- **Source extract**
────────────────

Its numerically, please see the AMD APM vol 3.

Here is the snippet from the APM RMPAJUST.

IF (TARGET_VMPL <= CURRENT_VMPL)  // Only permissions for numerically

        EAX = FAIL_PERMISSION                // higher VMPL can be modified

        EXIT


> +1 to this. Additionally I found the "level-1" confusing which I
> interpreted as "level minus one".
>
> Perhaps phrasing it as "level one", or "level=1" would be more explicit?
>
Sure, I will make it clear that its target vmpl level 1 and not (target
level - 1).

thanks
Tom Lendacky Dec. 17, 2021, 10:33 p.m. UTC | #4
On 12/17/21 4:19 PM, Brijesh Singh wrote:
> 
> On 12/16/21 5:39 PM, Mikolaj Lisik wrote:
>> On Thu, Dec 16, 2021 at 12:24 PM Venu Busireddy
>> <venu.busireddy@oracle.com> wrote:
>>> On 2021-12-10 09:43:00 -0600, Brijesh Singh wrote:
>>>> Virtual Machine Privilege Level (VMPL) feature in the SEV-SNP architecture
>>>> allows a guest VM to divide its address space into four levels. The level
>>>> can be used to provide the hardware isolated abstraction layers with a VM.
>>>> The VMPL0 is the highest privilege, and VMPL3 is the least privilege.
>>>> Certain operations must be done by the VMPL0 software, such as:
>>>>
>>>> * Validate or invalidate memory range (PVALIDATE instruction)
>>>> * Allocate VMSA page (RMPADJUST instruction when VMSA=1)
>>>>
>>>> The initial SEV-SNP support requires that the guest kernel is running on
>>>> VMPL0. Add a check to make sure that kernel is running at VMPL0 before
>>>> continuing the boot. There is no easy method to query the current VMPL
>>>> level, so use the RMPADJUST instruction to determine whether the guest is
>>>> running at the VMPL0.
>>>>
>>>> Signed-off-by: Brijesh Singh <brijesh.singh@amd.com>
>>>> ---
>>>>   arch/x86/boot/compressed/sev.c    | 34 ++++++++++++++++++++++++++++---
>>>>   arch/x86/include/asm/sev-common.h |  1 +
>>>>   arch/x86/include/asm/sev.h        | 16 +++++++++++++++
>>>>   3 files changed, 48 insertions(+), 3 deletions(-)
>>>>
>>>> diff --git a/arch/x86/boot/compressed/sev.c b/arch/x86/boot/compressed/sev.c
>>>> index a0708f359a46..9be369f72299 100644
>>>> --- a/arch/x86/boot/compressed/sev.c
>>>> +++ b/arch/x86/boot/compressed/sev.c
>>>> @@ -212,6 +212,31 @@ static inline u64 rd_sev_status_msr(void)
>>>>        return ((high << 32) | low);
>>>>   }
>>>>
>>>> +static void enforce_vmpl0(void)

────────────────

- **Record excerpts**
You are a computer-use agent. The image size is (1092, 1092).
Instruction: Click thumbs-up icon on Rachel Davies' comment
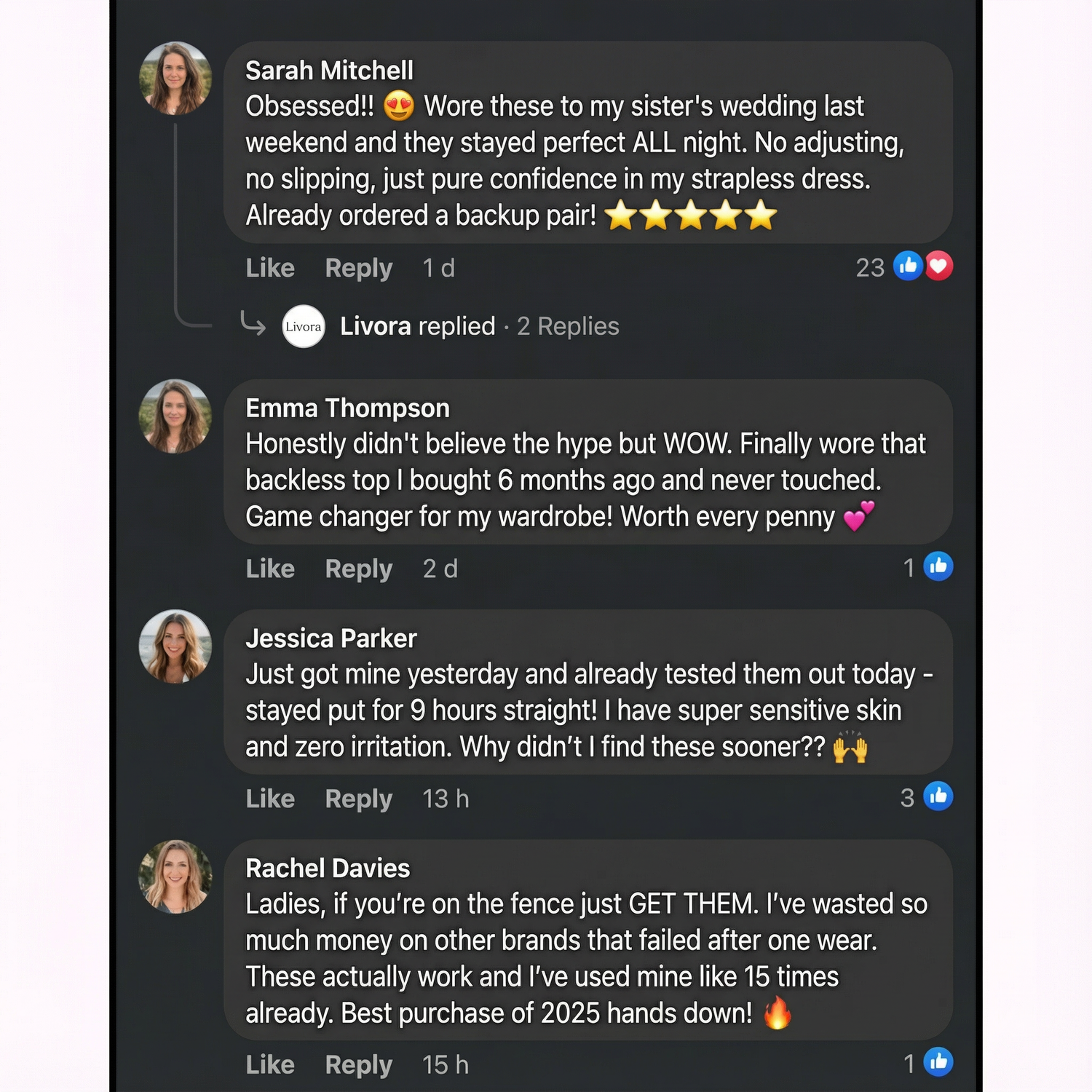[x=938, y=1062]
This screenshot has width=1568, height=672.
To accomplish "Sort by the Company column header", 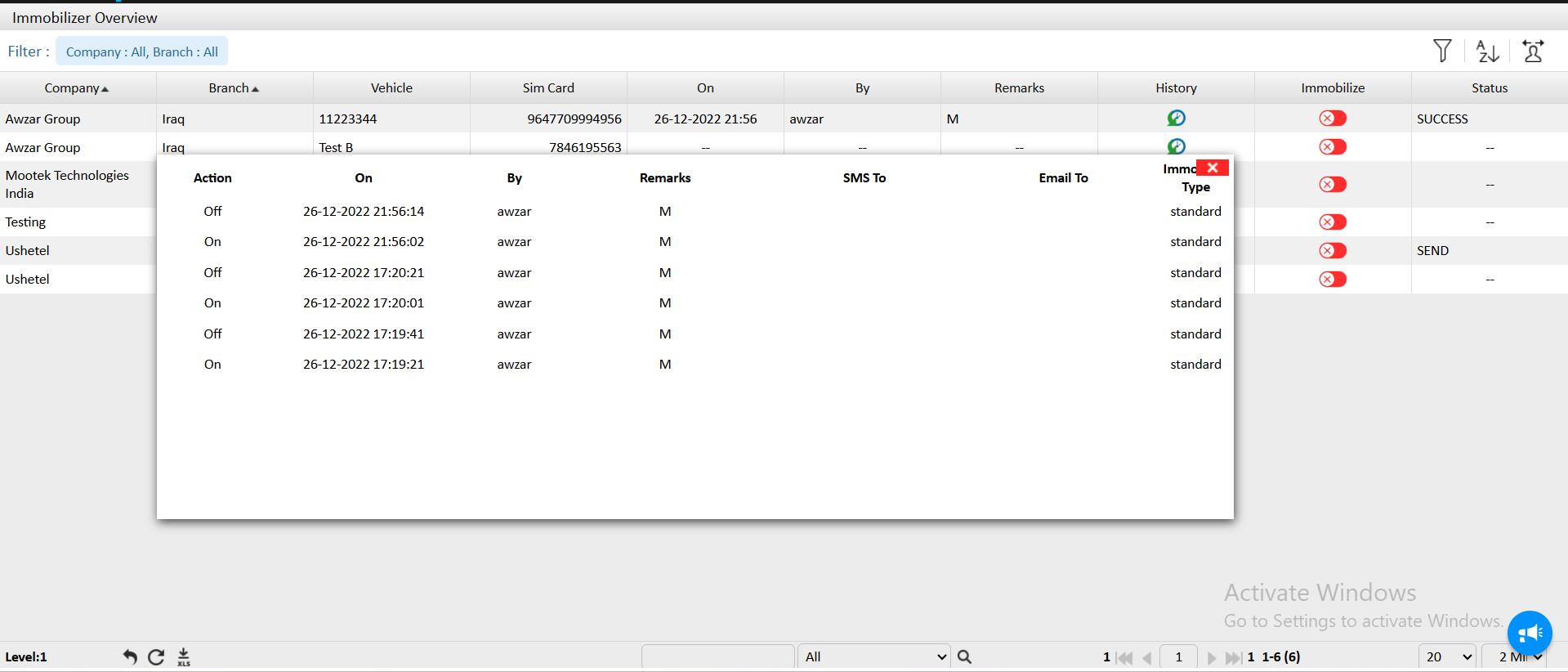I will pyautogui.click(x=76, y=88).
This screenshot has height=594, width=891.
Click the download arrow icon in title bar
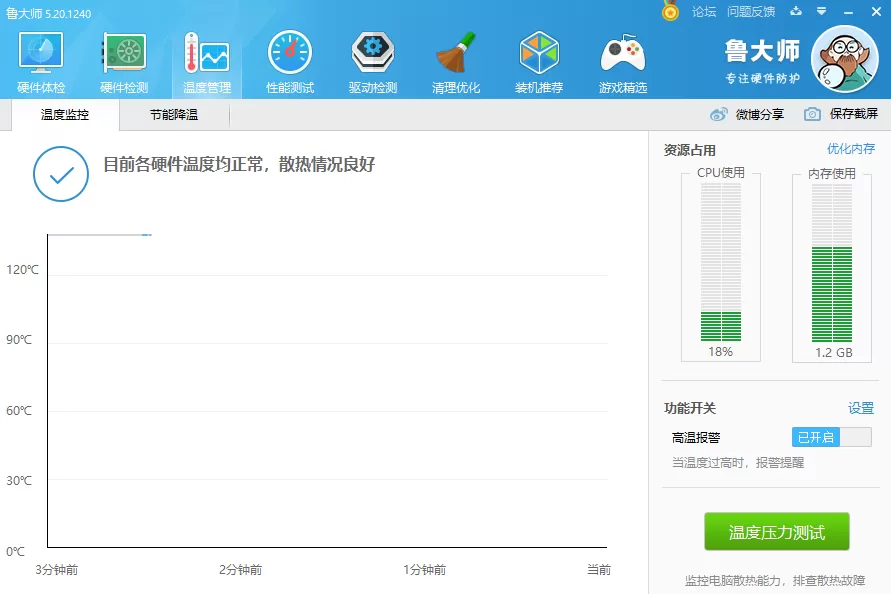pos(796,11)
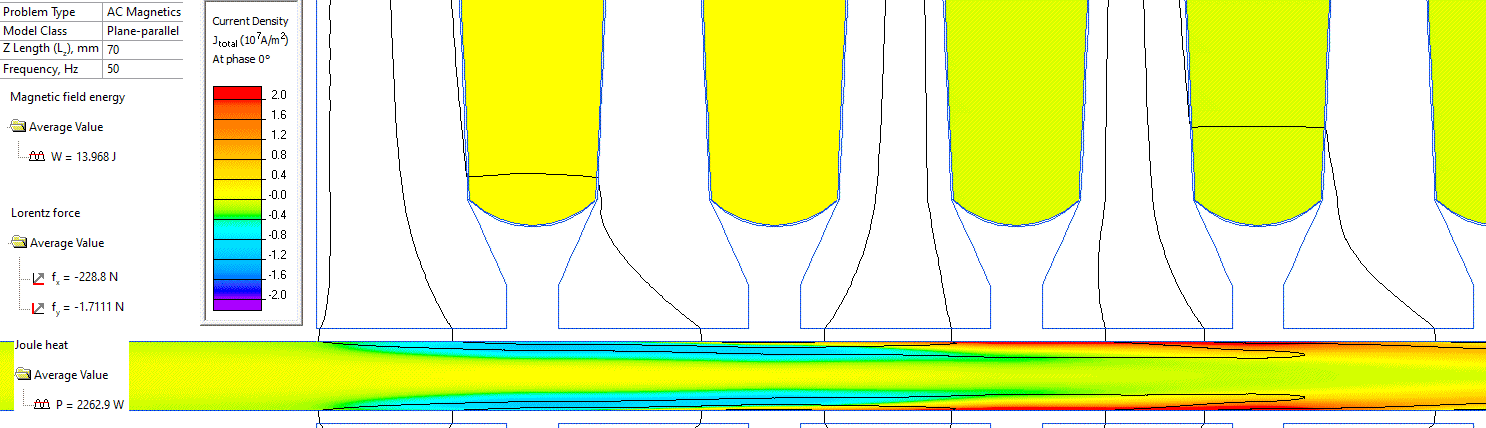Click the leftmost yellow coil slot region
Viewport: 1486px width, 428px height.
click(532, 100)
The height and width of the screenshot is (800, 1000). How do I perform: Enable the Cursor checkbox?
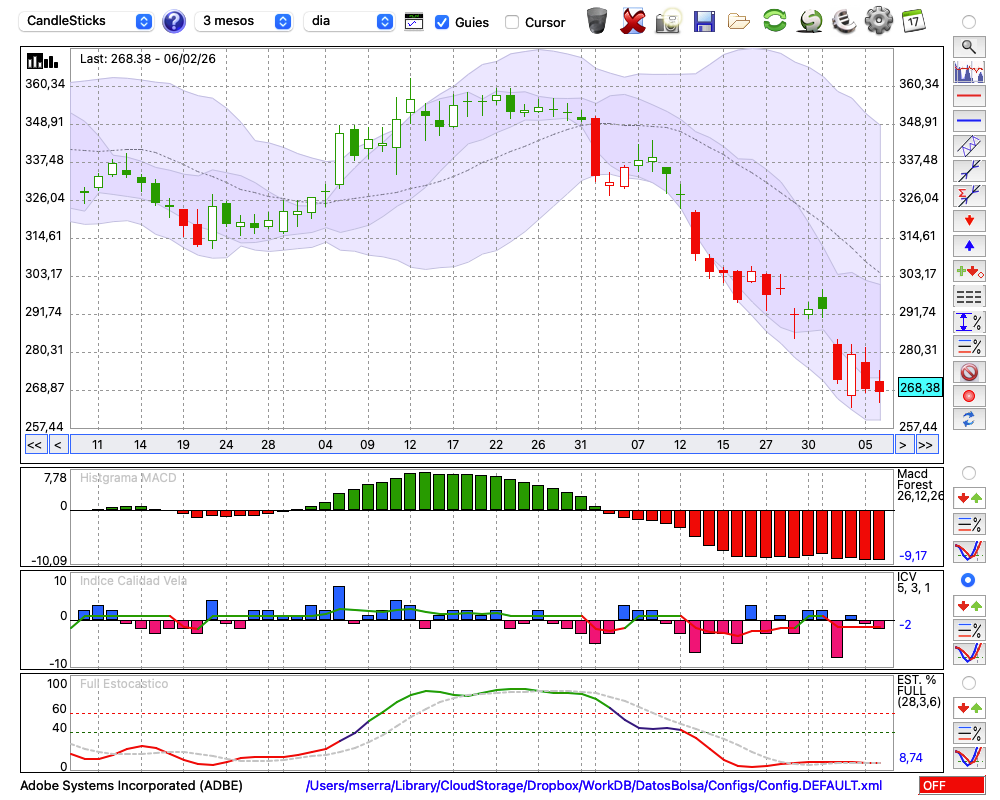tap(512, 22)
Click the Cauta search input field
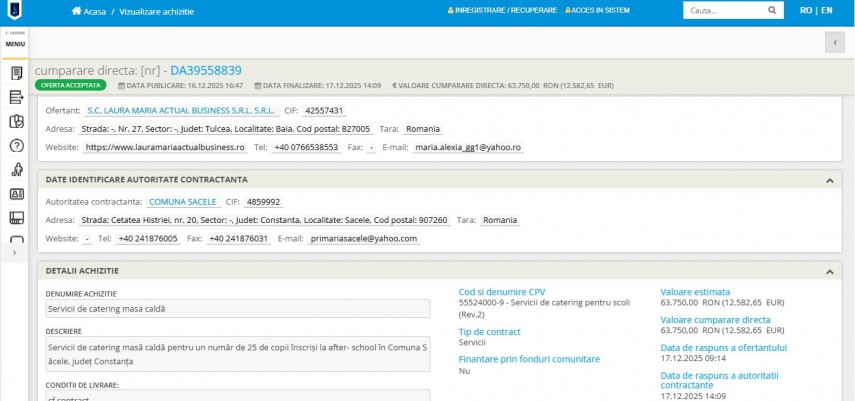The height and width of the screenshot is (401, 855). [x=723, y=10]
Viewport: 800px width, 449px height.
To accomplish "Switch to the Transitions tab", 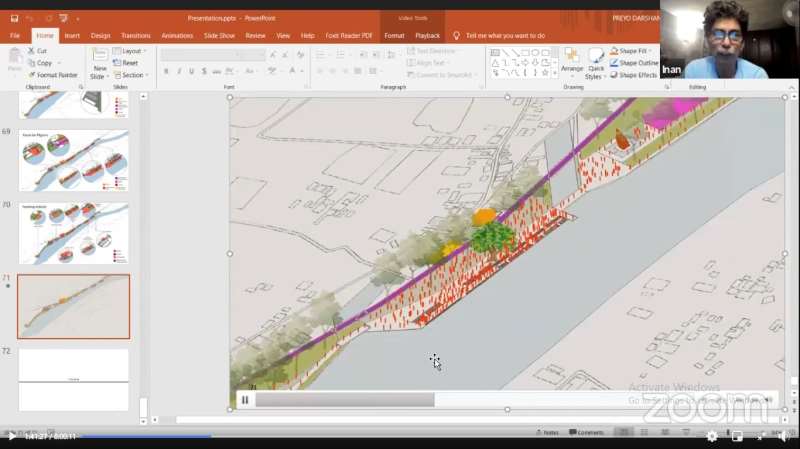I will click(135, 35).
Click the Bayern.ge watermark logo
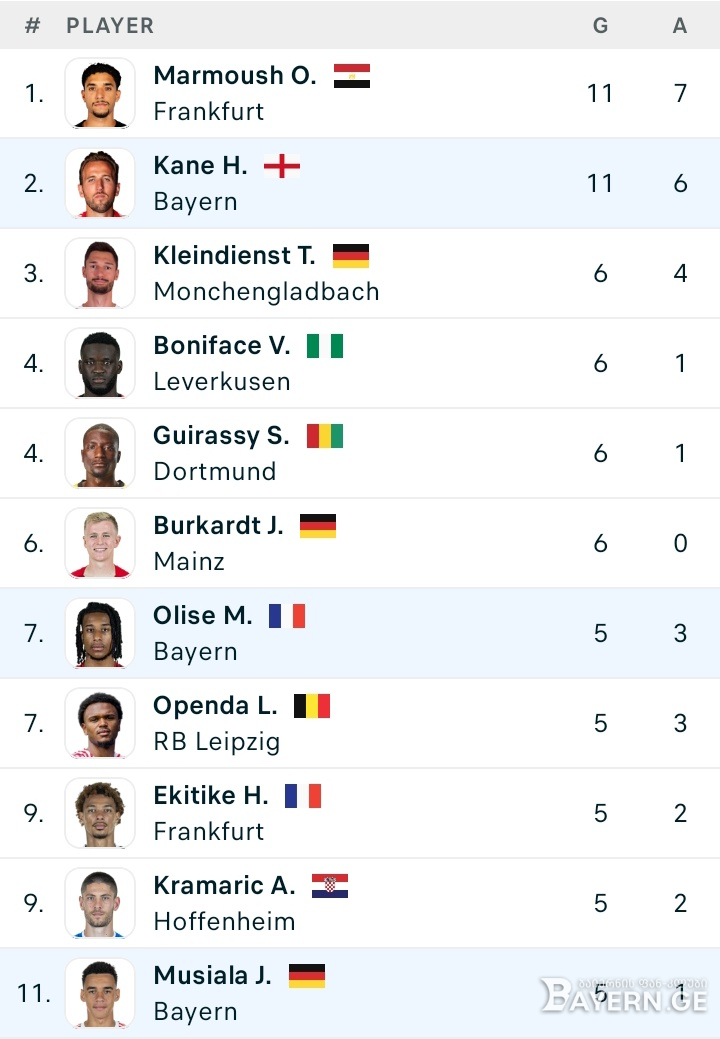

────────────────

- **Required task 1**
Repeat the SEV-SNP mailing-list excerpt word for word, starting at "IF (TARGET_VMPL <= CURRENT_VMPL)  //" and ending at "level - 1).".
- **Required task 2**
Pick up the SEV-SNP mailing-list excerpt from the point where it stops and carry it forward.

- **Task output 1**
IF (TARGET_VMPL <= CURRENT_VMPL)  // Only permissions for numerically

        EAX = FAIL_PERMISSION                // higher VMPL can be modified

        EXIT


> +1 to this. Additionally I found the "level-1" confusing which I
> interpreted as "level minus one".
>
> Perhaps phrasing it as "level one", or "level=1" would be more explicit?
>
Sure, I will make it clear that its target vmpl level 1 and not (target
level - 1).

- **Task output 2**
>>>> +{
>>>> +     u64 attrs;
>>>> +     int err;
>>>> +
>>>> +     /*
>>>> +      * There is no straightforward way to query the current VMPL level. The
>>>> +      * simplest method is to use the RMPADJUST instruction to change a page
>>>> +      * permission to a VMPL level-1, and if the guest kernel is launched at
>>>> +      * a level <= 1, then RMPADJUST instruction will return an error.
>>> Perhaps a nit. When you say "level <= 1", do you mean a level lower than or
>>> equal to 1 semantically, or numerically?
> 
> Its numerically, please see the AMD APM vol 3.

Actually it is not numerically...  if it was numerically, then 0 <= 1 
would return an error, but VMPL0 is the highest permission level.

> 
> Here is the snippet from the APM RMPAJUST.
> 
> IF (TARGET_VMPL <= CURRENT_VMPL)  // Only permissions for numerically

Notice, that the target VMPL is checked against the current VMPL. So if 
the target VMPL is numerically less than or equal to the current VMPL 
(e.g. you are trying to modify permissions for VMPL1 when you are running 
at VMPL2), that is a permission error. So similar to CPL, 0 is the highest 
permission followed by 1 then 2 then 3.

Thanks,
Tom

> 
>          EAX = FAIL_PERMISSION                // higher VMPL can be modified
> 
>          EXIT
> 
> 
>> +1 to this. Additionally I found the "level-1" confusing which I
>> interpreted as "level minus one".
>>
>> Perhaps phrasing it as "level one", or "level=1" would be more explicit?
>>
> Sure, I will make it clear that its target vmpl level 1 and not (target
> level - 1).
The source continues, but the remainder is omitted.